TEXT
# Lozier Cleveland Models and Years 1896-1899



## Brian R. (Feb 8, 2018)

Several people including myself have been asking about the years connected to Cleveland model numbers. The H.A. Lozier branch plant in Toronto was a frequent advertiser in the Toronto newspapers. I've just completed an extensive search of these ads and compiled the list below. Although these ads were for Canadian-made bikes I'm willing to bet the branch plant was using the same model numbers introduced by their US head office. If I'm wrong, feel free to contradict me, I don't mind. It appears that models 22 and 23 were from 1896 but with enough unsold frames to continue selling them into 1897 and 1898. This was of course unrelated to sales in the US. I've added the advertised prices to help show the logic behind the different models, and added extra information that I was able to find.

In the autumn of 1899, H.A. Lozier Toronto was one of five companies that merged to form Canada Cycle and Motor (CCM).

I've posted the best ad from each year. Two of them were too large to attach as Adobe files so I took photos of them and attached them that way.

REQUIRED TASKS
**A.** For each statement, decide whether it agrees with the post about Lozier Cleveland models. Answer yes or no and quote the words of the post that settle it. (i) The Toronto branch plant of H.A. Lozier often placed ads in Toronto newspapers. (ii) Models 22 and 23 first appeared in 1898. (iii) In the autumn of 1899, H.A. Lozier Toronto joined four other companies in a merger that formed CCM.
**B.** From the post about Lozier Cleveland models, extract the stretch from "# Lozier Cleveland" through "able to find.".
The records that come next are separate material with no connection to the post about Lozier Cleveland models.

DATASET EXTRACT
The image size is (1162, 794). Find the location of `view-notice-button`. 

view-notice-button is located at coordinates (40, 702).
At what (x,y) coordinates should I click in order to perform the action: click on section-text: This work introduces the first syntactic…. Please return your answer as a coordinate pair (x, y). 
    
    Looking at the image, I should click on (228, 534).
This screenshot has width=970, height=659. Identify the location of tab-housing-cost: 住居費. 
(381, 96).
* * *
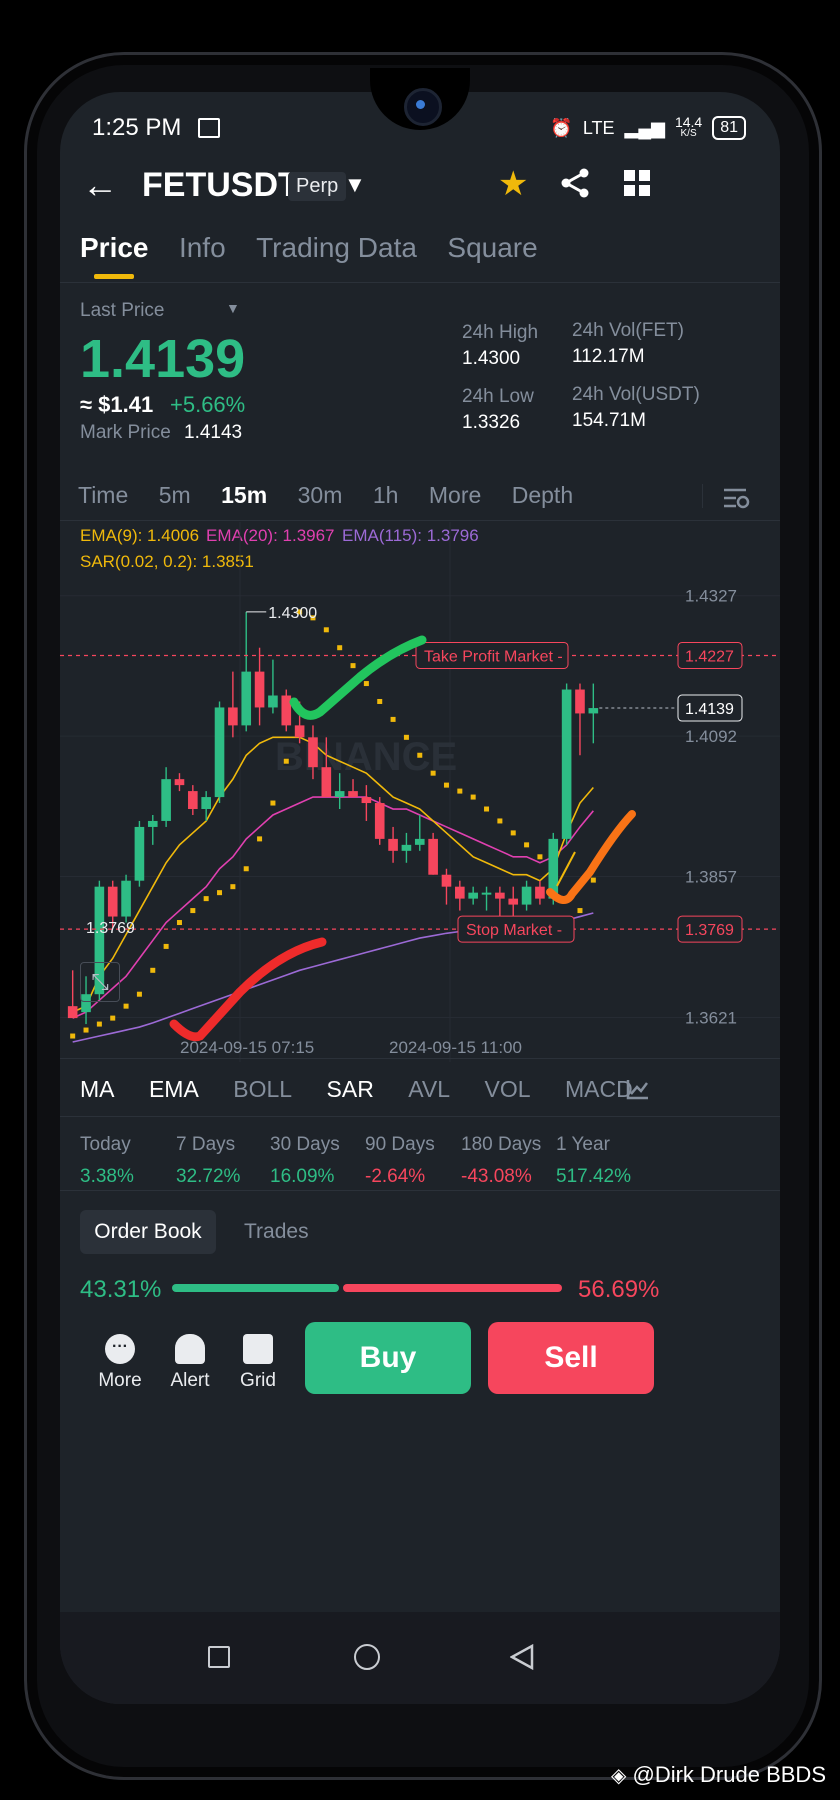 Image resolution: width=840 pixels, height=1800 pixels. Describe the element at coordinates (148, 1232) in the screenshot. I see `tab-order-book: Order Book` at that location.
* * *
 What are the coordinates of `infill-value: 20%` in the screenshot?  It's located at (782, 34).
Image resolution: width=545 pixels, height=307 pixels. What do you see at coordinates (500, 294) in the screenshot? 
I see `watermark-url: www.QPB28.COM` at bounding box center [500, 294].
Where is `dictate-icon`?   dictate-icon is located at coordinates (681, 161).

ANSWERS IN ORDER
**A.**
(i) Yes: "The H.A. Lozier branch plant in Toronto was a frequent advertiser in the Toronto newspapers."
(ii) No: "It appears that models 22 and 23 were from 1896"
(iii) Yes: "In the autumn of 1899, H.A. Lozier Toronto was one of five companies that merged to form Canada Cycle and Motor (CCM)."

**B.**
# Lozier Cleveland Models and Years 1896-1899



## Brian R. (Feb 8, 2018)

Several people including myself have been asking about the years connected to Cleveland model numbers. The H.A. Lozier branch plant in Toronto was a frequent advertiser in the Toronto newspapers. I've just completed an extensive search of these ads and compiled the list below. Although these ads were for Canadian-made bikes I'm willing to bet the branch plant was using the same model numbers introduced by their US head office. If I'm wrong, feel free to contradict me, I don't mind. It appears that models 22 and 23 were from 1896 but with enough unsold frames to continue selling them into 1897 and 1898. This was of course unrelated to sales in the US. I've added the advertised prices to help show the logic behind the different models, and added extra information that I was able to find.